Размышляя над этим, Николай Николаевич вышел во двор. За забором у колоды, которая была украшенной пестрыми лоскутьями и воткнутым топором, стоял успокоившийся Хлёст и с наслаждением прикуривал от кипятильника. Электроприбор с хлопком перегорел как раз в тот момент, когда Николай Николаевич поприветствовал бывшего уголовника.
Хлёст не торопясь, посапывая вонючей «козьей ножкой», поведал Николаю Николаевичу, что его супруга, слава богу, здорова, а апельсиновый цвет ее кожи возник просто потому, что последние два месяца она питалась исключительно тыквами, а что же касается небольшой размолвки, возникшей между ними, так это оттого, что сегодня его дражайшая половина, будучи в хорошем настроении (связанным
Поэтому и последовало небольшое внушение.
— Ну, ничего, — добавил Хлёст, — милые бранятся, — только тешатся. Вон бабка домой ковыляет, — и рыболов махнул рукой в сторону Нижней Лупиловки. — А ведь как шустро бегать может! Как молодая!
Николай Николаевич вернулся к себе в музей.
Он бесшумно, как ниндзя, пробрался по темным коридорам к себе в кабинет, на ходу касаясь невидимых рукоятей алебард, эфесов шпаг и мушкетных лож.
Краевед зажег свет, взглянул на часы и набрал номер телефона психлечебницы. Главврач был на месте. Поздоровавшись и представившись, Николай Николаевич спросил, не знает ли тот о происхождении первобытного паровоза.
— Ну что вы, это не черепановская модель. Да и не ползуновская, — сказал главврач. — Это мои пациенты в позапрошлом году делали. В качестве трудотерапии. К нам тогда попало сразу 12 человек из какого-то закрытого НИИ. Все с высшим техническим образованием. И все не то чтобы буйные, но, скажем так, очень активные. Ну вот, чтобы их как-то отвлечь и чем-нибудь занять, а заодно очистить территорию от металлолома (у нас тут целая свалка была — знаете, старые машины, холодильники, пылесосы), мы им предложили из этого что-нибудь соорудить. Вот они и сделали паровоз. Не настоящий, конечно (хотя у них и такая идея возникла, но я им не разрешил), а его модель. Без сварки, конечно. Я, знаете ли, все-таки побоялся им сварочный аппарат доверить. Получилась модель паровоза в представлении, так скажем, технически грамотных, но не очень уравновешенных в душевном плане людей. Но колеса крутятся. Другие пациенты нашей клиники, не столь интеллигентные, как творцы этой машины, даже толкали паровоз по территории учреждения. По асфальту, конечно. А самый спокойный контингент изображал вагоны. Так что, к сожалению, должен вас огорчить. Это не Черепанов и не Ползунов.

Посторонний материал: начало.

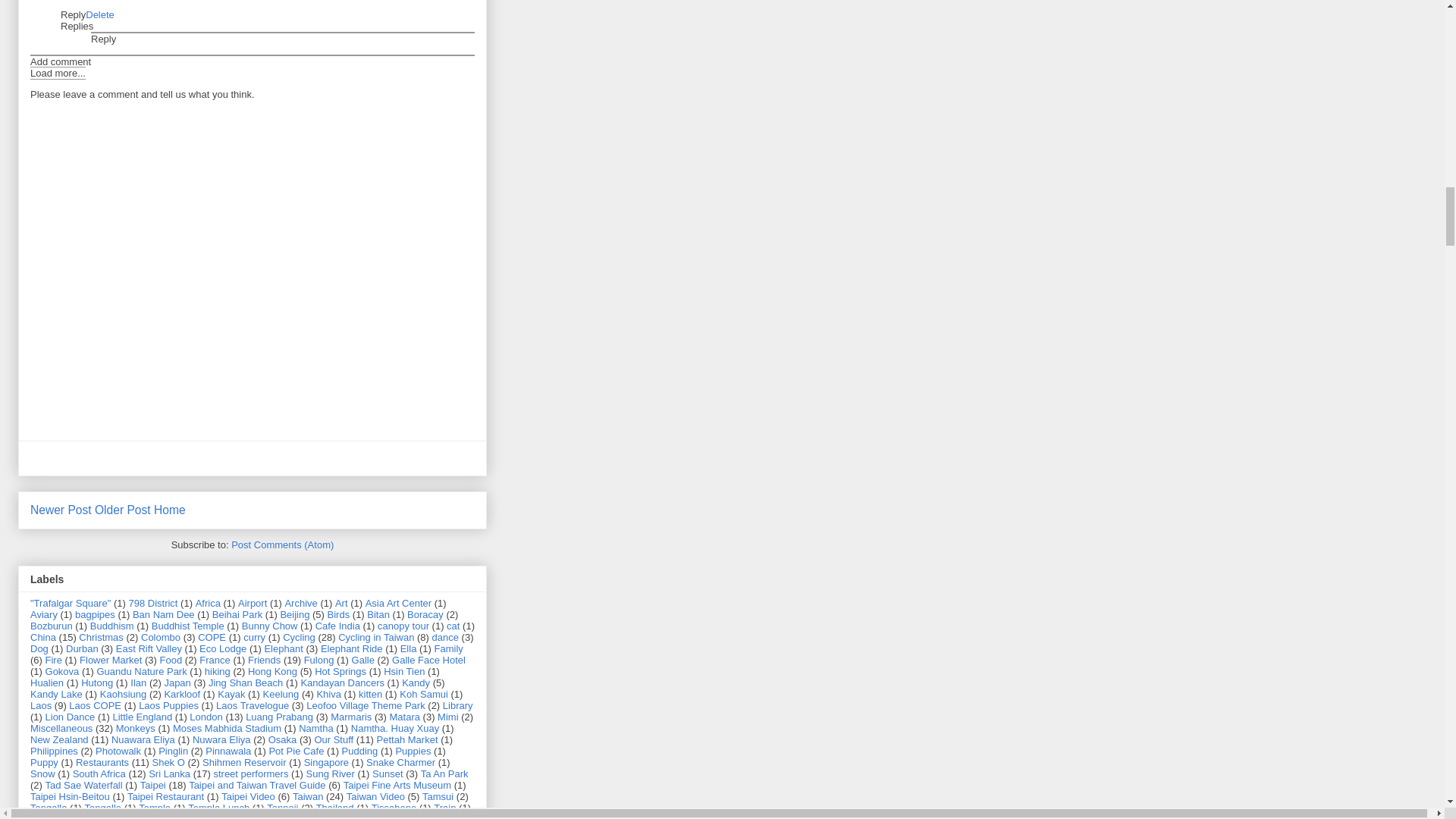
Older Post (122, 509)
Home (170, 509)
Reply (73, 14)
Load more... (57, 72)
Reply (103, 39)
Newer Post (60, 509)
Newer Post (60, 509)
Replies (77, 25)
Older Post (122, 509)
Add comment (60, 61)
Delete (100, 14)
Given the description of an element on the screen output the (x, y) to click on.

Поблагодарив за столь исчерпывающую информацию о происхождении паровоза, расстроенный Николай Николаевич с грустью посмотрел на почти готовую статью и отодвинул ее на край стола.

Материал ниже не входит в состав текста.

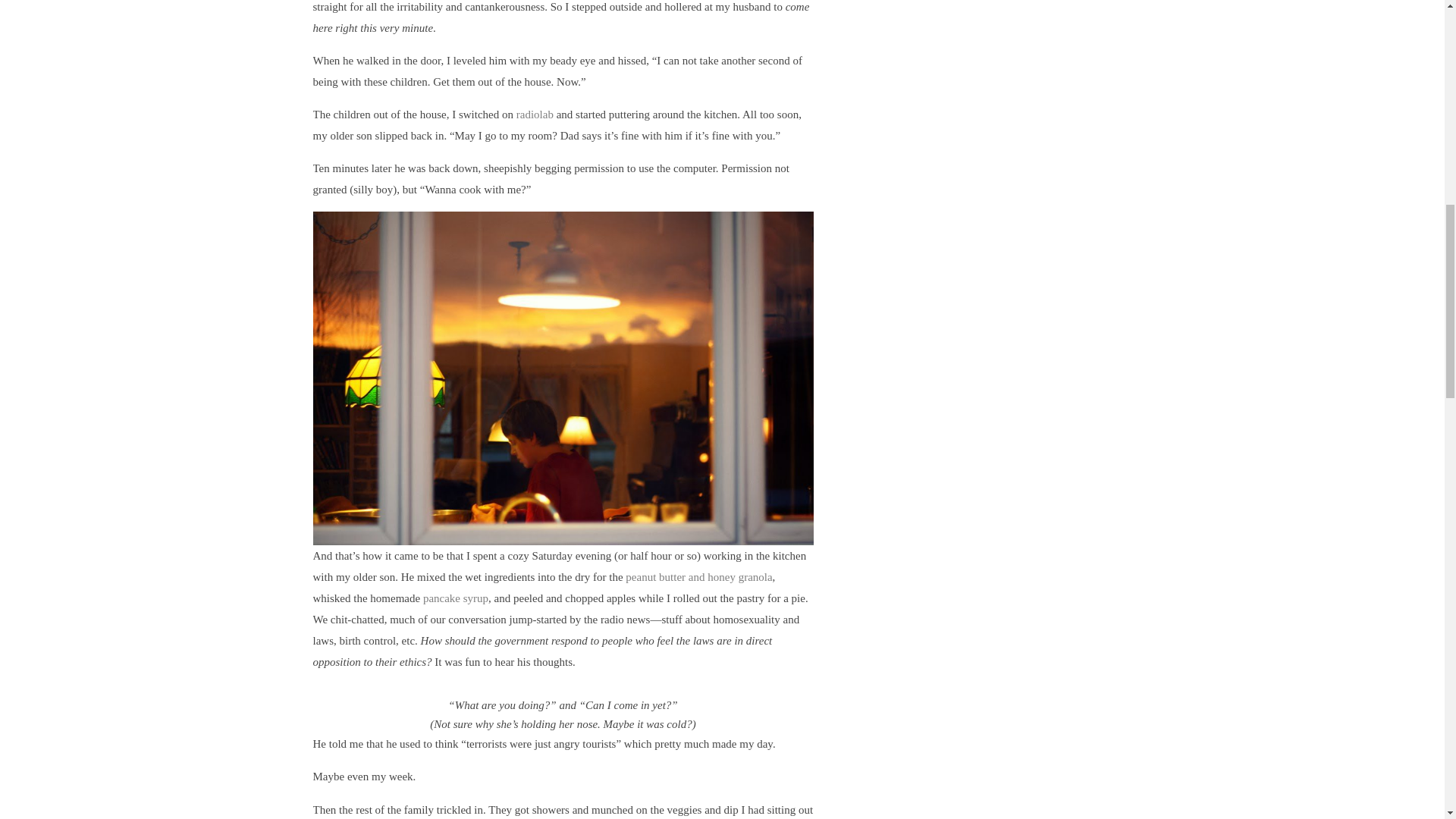
radiolab (534, 114)
pancake syrup (455, 598)
peanut butter and honey granola (698, 576)
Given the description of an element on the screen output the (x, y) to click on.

Муха колотилась о мерцающую люминесцентную лампу в полутемном коридоре, и та нежно звенела, как старинный хрустальный бокал.

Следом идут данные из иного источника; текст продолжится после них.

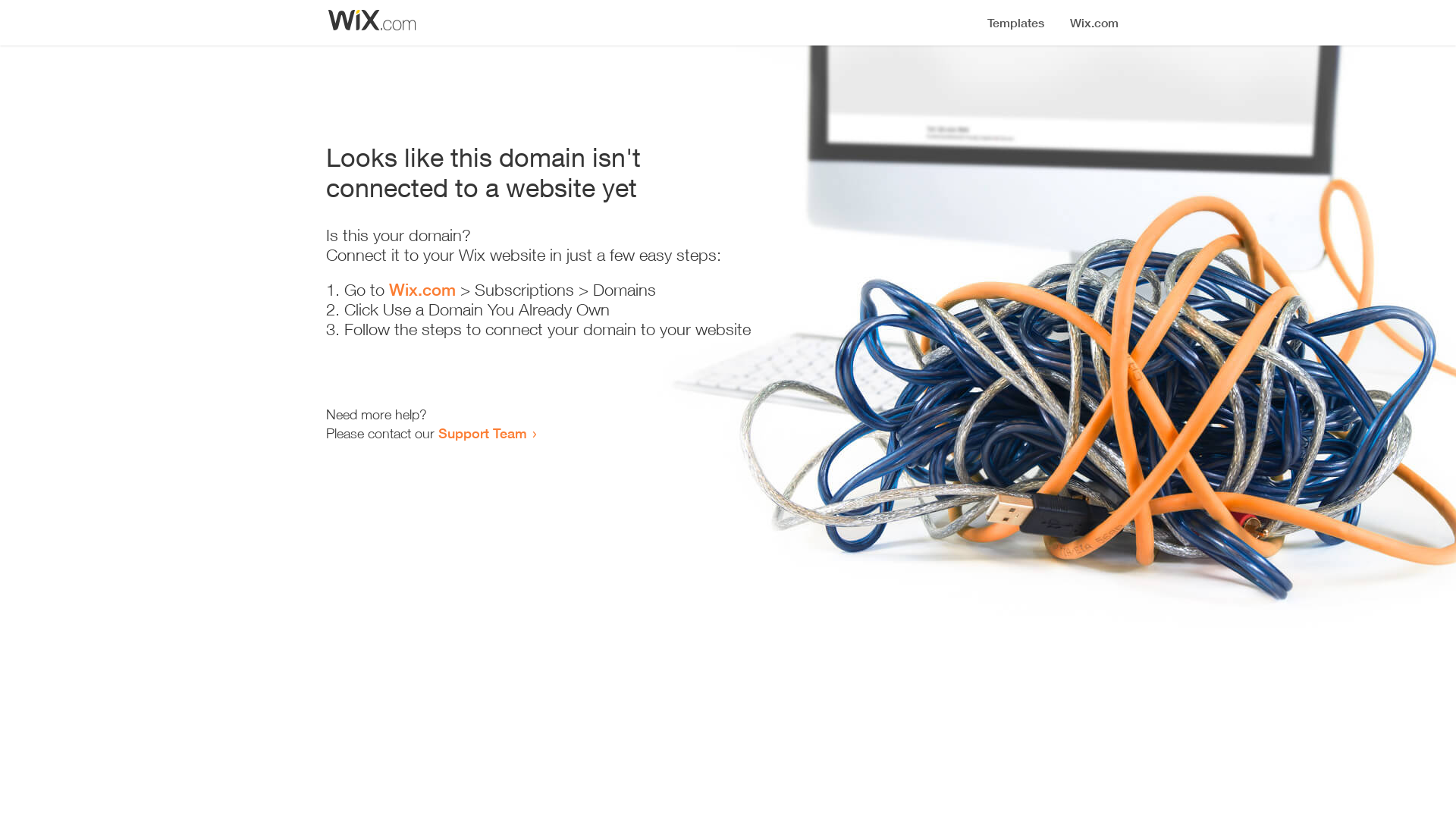
Support Team Element type: text (482, 432)
Wix.com Element type: text (422, 289)
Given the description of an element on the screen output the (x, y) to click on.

Краевед взглянул в окно. Вечерело. По двору Хлеста три бройлера с телосложением борзой гоняли такого же четвертого. В клюве преследуемого висел мышонок, которого птица судорожно пыталась проглотить.
Николай Николаевич откинулся на спинку стула и задумался. Завтра в 10.00 музей открывался для посетителей; надо было подготовиться к экскурсии. А кроме того, ему очень понравились дорические колонны у входа в музей воздухоплавания. Николай Николаевич хорошо знал, где ночью можно раздобыть еще пару труб, которые, если их поставить вертикально и покрасить белой краской, будут полностью соответствовать всем канонам этого античного ордера.